TIC-TAC



Guardo fuori dal finestrino. Il paesaggio scorre veloce sotto i miei occhi scrutatori assetati di emozioni visive. Il sole si nasconde dietro le nuvole e ogni tanto fa capolino, regalando alla terra qualche raggio dorato che finisce dritto dritto sulle colline ancora verdi.
Cullata dai vagoni oscillanti, mi guardo intorno immaginando i pensieri delle persone sedute intorno a me. Sono capitata in una carrozza di accaniti lettori, e la cosa mi rilassa e mi ispira.

Qualcuno ogni tanto alza gli occhi dal libro per sostituire alla simmetria ed alla costanza delle righe di inchiostro nero i contorni sfumati dei nuvoloni minacciosi carichi di pioggia.
Qualcuno alza gli occhi e mi guarda fisso, cercando di leggere, probabilmente, i miei pensieri.
Le espressioni dei viaggiatori sono tristemente omologate: guardando continuamente l'orologio, le loro sagome tentano di sopprimere quella sensazione di noia che li assale; sembrano voler spingere in avanti le lancette dell'orologio per far volare questa carrozza di seconda classe in un'altra dimensione. Portano in giro volti appiattiti e ridotti ad ovali privi di profondità espressiva, persi in pensieri che mi sembra di sentire sotto forma di suoni accavallati ma pressoché distinguibili.
Sono pensieri che forse non mi interessano, perché si sovrappongono ai miei, che cerco di scacciare e di mettere a tacere; o che forse non riesco a contenere, perché sono assorta in un mondo tutto mio, molto lontano da questo stesso vagone.
Con la massima discrezione, metto su le cuffie ed accendo il mio dispositivo lucido e luminoso, alzando al massimo il volume per coprire il treno di pensieri.

Le canzoni susseguendosi rovesciano la direzione delle lancette dell'orologio, che cominciano a ruotare in senso antiorario; scorrendo a ritroso con lo stesso ritmo veloce delle melodie, il treno in corsa mi porta negli anni Sessanta, sincronizzando, durante il viaggio, i sobbalzi sui binari con ogni percussione, nota ascendente, irruzione polifonica delle mie canzoni.

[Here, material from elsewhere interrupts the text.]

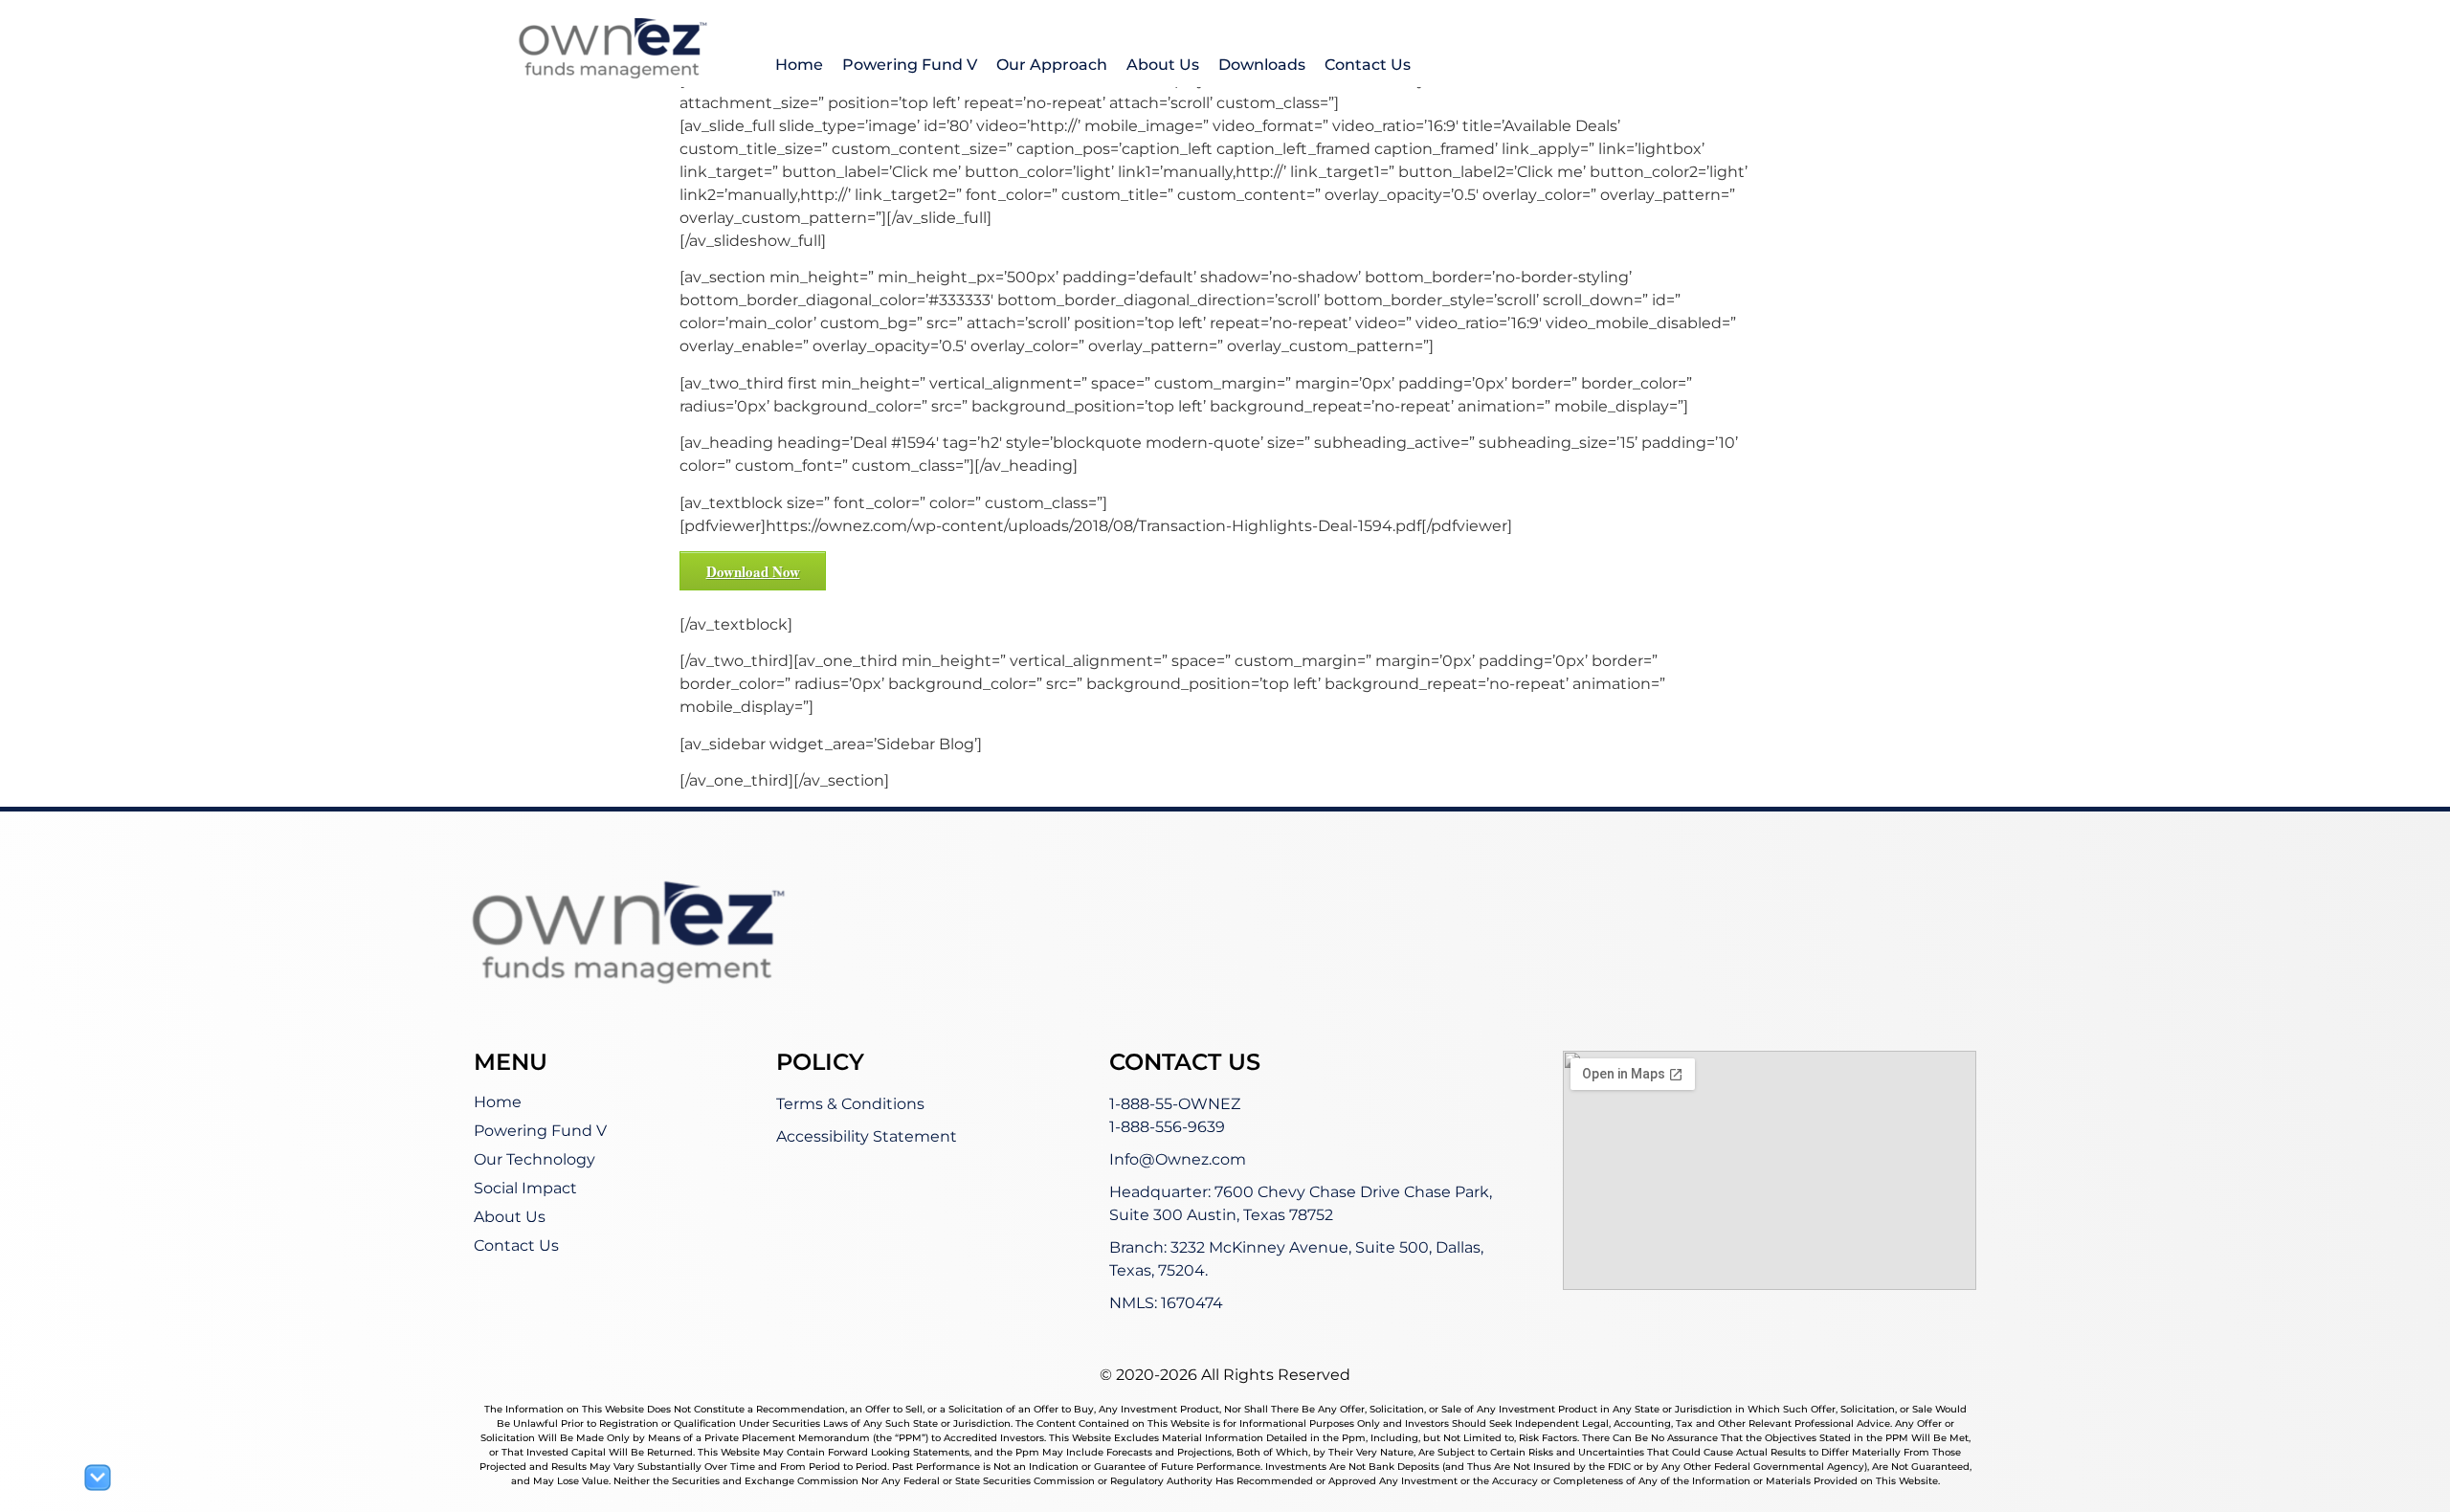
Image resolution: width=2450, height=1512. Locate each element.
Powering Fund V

I miei occhi luccicanti non sono circondati da rughe; le labbra carnose non sono delimitate dai solchi del tempo. Lunghe ciocche di capelli mi avvolgono le spalle lisce e nude, ma sono tenuti a bada da un largo foulard in astratta fantasia colorata; un lungo vestito abbondante mi lascia esperire un profumo di libertà che ero sicura di aver dimenticato. Mi trovo in un vecchio locale pervaso da una luce soffusa e popolato da centinaia di spiriti che si lasciano trascinare dalla musica accuratamente scelta da un sapiente intenditore.
L'odore dei vinili, il rumore impercettibile della punta metallica che scorre sui solchi dei dischi, il consueto gesto di chi ci fa gustare vivaci note armoniose: rivivo quelle sensazioni.
Le vibrazioni musicali si propagano nell'aria pesante e fumosa e dal mio orecchio in ascolto danzano verso il resto del mio corpo, trasformandosi in scariche di elettricità neuronale che scendono fino al mio stomaco e da lì si impossessano del mio bacino e delle mie gambe leggere. Una mano decisa stringe la mia e mi invita a dare libero sfogo a quel moto di espressività travolgente. Gli occhi da orientale sovrastano la bocca che, in armonia con la danza del mio corpo, riproduce pedissequamente suoni e parole della musica nell'aria, enfatizzandone la contagiosa vitalità.
Le mie spalle e le mie braccia si agitano, traducendo le note musicali in linguaggio del corpo.

Un'imprevista discontinuità sulle rotaie fa sobbalzare il vagone e mi costringe ad aprire gli occhi. Mi accorgo di essere in piedi al centro della carrozza mentre il mio corpo ed i miei pensieri si sono completamente sbarazzati dei potenti freni inibitori di una ormai compita donna sessantenne.
Ma non posso nascondermi né evitare un faccia a faccia con gli sconosciuti passeggeri divertiti... mi sorprendo a trovarmi di fronte a sguardi improvvisamente sorridenti, denti in bella mostra dietro bocche con profondi angoli all'insù e mani che continuano a battere in un fragoroso entusiasta applauso.
Ripreso possesso della mia identità, sorrido con lo sguardo abbassato e con finta nonchalance afferro al volo ai miei bagagli, balzando fuori dalla porta del treno e tornando con i piedi per terra... la terra di una stazione sconosciuta.